* What the exercise asks
Extract each line holding the word "Резина" from the entries.

Records from a dataset:
= = =

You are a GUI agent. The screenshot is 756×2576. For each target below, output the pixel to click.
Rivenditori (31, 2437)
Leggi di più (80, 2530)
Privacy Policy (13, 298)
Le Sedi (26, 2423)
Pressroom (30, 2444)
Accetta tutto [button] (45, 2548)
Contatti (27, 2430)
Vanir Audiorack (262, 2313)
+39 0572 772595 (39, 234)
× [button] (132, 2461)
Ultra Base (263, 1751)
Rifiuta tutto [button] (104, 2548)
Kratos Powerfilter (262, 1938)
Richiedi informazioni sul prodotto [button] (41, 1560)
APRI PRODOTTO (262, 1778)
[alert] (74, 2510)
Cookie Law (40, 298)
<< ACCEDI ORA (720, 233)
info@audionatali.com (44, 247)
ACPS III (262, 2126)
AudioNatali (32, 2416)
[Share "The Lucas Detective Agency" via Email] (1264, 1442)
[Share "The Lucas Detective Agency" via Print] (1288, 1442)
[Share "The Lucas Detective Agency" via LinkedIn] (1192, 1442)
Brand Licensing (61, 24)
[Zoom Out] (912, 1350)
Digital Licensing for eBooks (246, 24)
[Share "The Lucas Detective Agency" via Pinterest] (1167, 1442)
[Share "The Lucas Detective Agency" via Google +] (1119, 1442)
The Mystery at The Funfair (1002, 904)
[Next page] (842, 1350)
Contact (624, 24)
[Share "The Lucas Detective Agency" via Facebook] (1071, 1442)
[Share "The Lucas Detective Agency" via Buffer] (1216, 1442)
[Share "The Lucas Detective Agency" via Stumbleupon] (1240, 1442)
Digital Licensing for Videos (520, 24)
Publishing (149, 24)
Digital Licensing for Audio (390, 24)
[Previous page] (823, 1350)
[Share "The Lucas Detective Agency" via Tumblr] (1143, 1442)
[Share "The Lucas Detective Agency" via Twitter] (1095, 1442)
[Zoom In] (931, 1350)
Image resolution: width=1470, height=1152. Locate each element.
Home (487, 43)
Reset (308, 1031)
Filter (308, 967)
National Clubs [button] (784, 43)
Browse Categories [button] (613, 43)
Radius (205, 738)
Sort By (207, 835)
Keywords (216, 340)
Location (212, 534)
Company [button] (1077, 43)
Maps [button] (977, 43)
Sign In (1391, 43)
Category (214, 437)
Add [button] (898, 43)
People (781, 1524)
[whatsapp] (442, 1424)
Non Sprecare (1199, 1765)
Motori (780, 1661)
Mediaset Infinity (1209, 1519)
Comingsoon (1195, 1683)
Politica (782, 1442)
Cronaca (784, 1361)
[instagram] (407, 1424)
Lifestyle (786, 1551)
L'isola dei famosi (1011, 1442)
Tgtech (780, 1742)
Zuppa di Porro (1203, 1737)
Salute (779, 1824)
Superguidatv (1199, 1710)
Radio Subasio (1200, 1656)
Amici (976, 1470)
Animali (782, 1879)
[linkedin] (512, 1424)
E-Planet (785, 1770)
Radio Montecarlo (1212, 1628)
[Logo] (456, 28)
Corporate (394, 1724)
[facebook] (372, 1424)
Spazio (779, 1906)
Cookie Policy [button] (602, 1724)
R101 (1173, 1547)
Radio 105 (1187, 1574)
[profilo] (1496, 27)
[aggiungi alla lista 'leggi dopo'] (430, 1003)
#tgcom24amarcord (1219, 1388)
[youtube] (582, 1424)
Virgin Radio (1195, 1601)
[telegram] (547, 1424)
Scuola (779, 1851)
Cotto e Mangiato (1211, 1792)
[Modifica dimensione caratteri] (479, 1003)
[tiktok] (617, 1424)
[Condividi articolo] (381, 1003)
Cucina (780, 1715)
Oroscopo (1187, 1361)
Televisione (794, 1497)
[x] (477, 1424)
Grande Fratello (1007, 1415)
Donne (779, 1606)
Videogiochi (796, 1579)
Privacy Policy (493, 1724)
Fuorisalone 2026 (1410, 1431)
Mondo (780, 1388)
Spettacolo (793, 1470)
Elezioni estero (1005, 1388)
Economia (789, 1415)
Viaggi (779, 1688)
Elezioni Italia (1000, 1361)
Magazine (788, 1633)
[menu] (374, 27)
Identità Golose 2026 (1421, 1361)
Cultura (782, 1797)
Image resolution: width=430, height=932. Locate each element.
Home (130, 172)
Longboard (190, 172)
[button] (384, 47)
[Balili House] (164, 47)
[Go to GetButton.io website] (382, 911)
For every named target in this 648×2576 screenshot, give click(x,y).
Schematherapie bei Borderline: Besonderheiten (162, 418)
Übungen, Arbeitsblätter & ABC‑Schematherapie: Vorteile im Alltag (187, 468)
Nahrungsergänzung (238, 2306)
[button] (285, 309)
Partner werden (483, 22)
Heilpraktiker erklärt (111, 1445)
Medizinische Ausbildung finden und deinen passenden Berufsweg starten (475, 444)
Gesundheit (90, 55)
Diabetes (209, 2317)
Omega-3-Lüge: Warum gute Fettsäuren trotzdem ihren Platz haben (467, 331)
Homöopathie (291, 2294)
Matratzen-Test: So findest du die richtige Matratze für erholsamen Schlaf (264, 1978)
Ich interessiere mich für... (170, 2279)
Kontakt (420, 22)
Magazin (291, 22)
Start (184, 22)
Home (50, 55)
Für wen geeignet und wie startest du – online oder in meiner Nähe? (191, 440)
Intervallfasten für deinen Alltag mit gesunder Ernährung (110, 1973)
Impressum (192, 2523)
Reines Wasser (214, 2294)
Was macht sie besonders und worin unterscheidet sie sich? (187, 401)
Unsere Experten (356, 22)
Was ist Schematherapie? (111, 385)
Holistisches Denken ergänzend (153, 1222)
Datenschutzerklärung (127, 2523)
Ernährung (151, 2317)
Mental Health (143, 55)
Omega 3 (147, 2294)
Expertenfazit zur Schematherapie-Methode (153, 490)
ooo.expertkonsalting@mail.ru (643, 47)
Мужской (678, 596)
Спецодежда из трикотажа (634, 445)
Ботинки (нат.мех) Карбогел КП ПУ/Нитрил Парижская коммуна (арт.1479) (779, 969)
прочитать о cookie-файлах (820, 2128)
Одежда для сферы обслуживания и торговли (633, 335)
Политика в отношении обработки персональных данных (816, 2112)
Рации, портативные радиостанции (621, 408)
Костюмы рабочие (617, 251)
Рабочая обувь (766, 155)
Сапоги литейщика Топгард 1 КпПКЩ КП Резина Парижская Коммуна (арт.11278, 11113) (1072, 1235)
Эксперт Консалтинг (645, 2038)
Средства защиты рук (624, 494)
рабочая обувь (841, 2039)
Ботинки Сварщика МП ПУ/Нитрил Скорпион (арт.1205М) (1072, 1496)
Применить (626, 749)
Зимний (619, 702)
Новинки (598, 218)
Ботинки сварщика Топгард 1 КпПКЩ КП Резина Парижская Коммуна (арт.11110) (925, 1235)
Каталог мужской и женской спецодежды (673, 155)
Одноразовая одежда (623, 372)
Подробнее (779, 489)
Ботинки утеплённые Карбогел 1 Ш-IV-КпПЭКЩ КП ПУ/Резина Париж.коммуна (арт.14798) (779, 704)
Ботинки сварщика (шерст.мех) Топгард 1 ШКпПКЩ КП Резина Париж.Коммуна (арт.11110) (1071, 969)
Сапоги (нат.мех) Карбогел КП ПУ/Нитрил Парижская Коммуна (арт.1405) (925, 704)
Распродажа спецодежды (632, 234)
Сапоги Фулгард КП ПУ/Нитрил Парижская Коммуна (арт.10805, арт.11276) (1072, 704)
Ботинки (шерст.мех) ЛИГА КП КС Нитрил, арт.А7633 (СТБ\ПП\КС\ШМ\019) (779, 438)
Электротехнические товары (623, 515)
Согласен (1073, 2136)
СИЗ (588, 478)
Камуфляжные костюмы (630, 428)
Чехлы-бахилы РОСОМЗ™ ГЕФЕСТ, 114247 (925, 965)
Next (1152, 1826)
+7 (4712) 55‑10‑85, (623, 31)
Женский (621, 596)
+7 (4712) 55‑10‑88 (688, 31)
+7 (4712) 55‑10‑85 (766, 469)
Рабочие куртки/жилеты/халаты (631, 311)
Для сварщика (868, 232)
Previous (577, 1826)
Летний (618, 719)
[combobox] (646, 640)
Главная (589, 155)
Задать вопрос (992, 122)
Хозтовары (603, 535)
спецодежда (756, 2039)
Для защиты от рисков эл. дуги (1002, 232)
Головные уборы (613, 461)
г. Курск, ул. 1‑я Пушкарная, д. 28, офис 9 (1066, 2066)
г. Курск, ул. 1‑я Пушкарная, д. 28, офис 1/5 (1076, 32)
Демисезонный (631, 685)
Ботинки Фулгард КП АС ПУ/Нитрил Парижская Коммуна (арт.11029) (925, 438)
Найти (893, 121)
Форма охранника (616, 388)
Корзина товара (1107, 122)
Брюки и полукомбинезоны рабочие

= = =

* Your response
Сапоги литейщика Топгард 1 КпПКЩ КП Резина Парижская Коммуна (арт.11278, 11113) (1072, 1235)
Ботинки сварщика Топгард 1 КпПКЩ КП Резина Парижская Коммуна (арт.11110) (925, 1235)
Ботинки утеплённые Карбогел 1 Ш-IV-КпПЭКЩ КП ПУ/Резина Париж.коммуна (арт.14798) (779, 704)
Ботинки сварщика (шерст.мех) Топгард 1 ШКпПКЩ КП Резина Париж.Коммуна (арт.11110) (1071, 969)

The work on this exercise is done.